If we make the migration script idempotent and run it multiple times, our procedure might look as follows:
- Run migration script
- After migration is successful, update API to read and write to new database
- Re-run migration script to migrate any dangling writes
Handling rollbacks
Let’s say after a few days a critical performance issue is discovered with our new data store and we decide to temporarily rollback the update. Our /v1/users API will now be returning user entities persisted in our original data store, missing any writes that may have happened to the new data store before the rollback.

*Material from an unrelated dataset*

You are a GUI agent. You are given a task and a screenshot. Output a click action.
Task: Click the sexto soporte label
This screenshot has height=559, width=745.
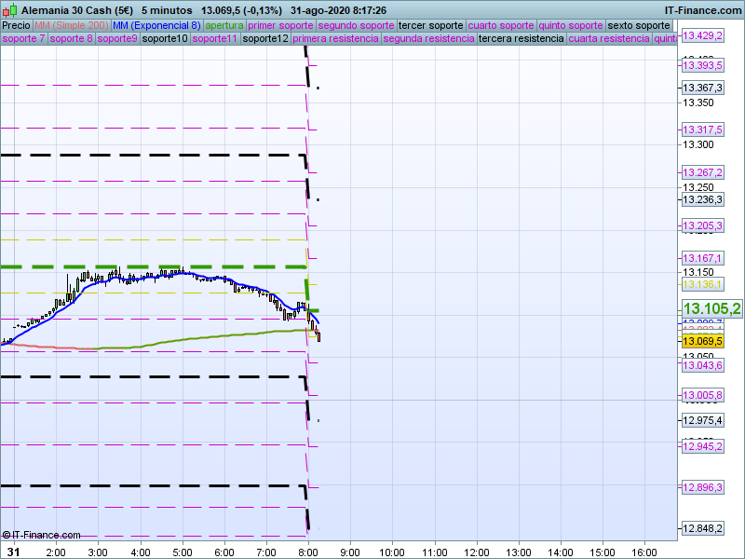[x=639, y=25]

Safely handling rollbacks requires staggering our migration process over two deployments:
Deployment 1:
-
Update API mutations to write to both data stores
- If ACID invariants are implemented, this requires relaxing some constraints or investing a large amount of resources building a transaction abstraction across both data stores
- Since we are typically migrating to a new data store with better transaction primitives, generally this isn’t as problematic as what may be expected
Deployment 2:
- Update API queries to read from the new data store
- Update API mutations to write solely to the second data store
Scenario 2: Adding a new required field to an entity
We recently received a feature request to allow admins to deactivate user accounts. The design of this feature calls for adding a new status field to the user entity. For every current user, we want to backfill this new database column with a default value of ACTIVE and require this field going forward.
Making this field required in a single deployment , either at the API boundary or at the database, requires precisely timing releases and deployments of database schema updates, backend API updates, and front-end clients. Accomplishing this in a single deployment with zero down-time is unrealistic; but is possible by staggering changes across two deployments:
Deployment 1:
- Add nullable column to the database table
-
Update API mutations to write to status field
- If field not provided in the request because of an outdated client, set to either null or a default value of ACTIVE
- Add functionality to clients to deactivate users and wire up to the API request
-
Update API queries to repair on read and return a default value of ACTIVE for any user that has a null status
- Older versions of the backend API software will simply ignore the new column
Deployment 2:
- Run migration script to backfill all users with a null status to a default value of ACTIVE
- Update database schema to make status column nonnull
- Update API queries to remove repair on read functionality
Scenario 3: Migrating into an incompatible schema
For our next scenario, let’s assume our company, Alice Software Co., just acquired another company, Bob Software Co., and we want to integrate Bob’s software with our platform. Furthermore, let’s assume that doing so requires migrating all of Bob’s users to our platform’s user data store.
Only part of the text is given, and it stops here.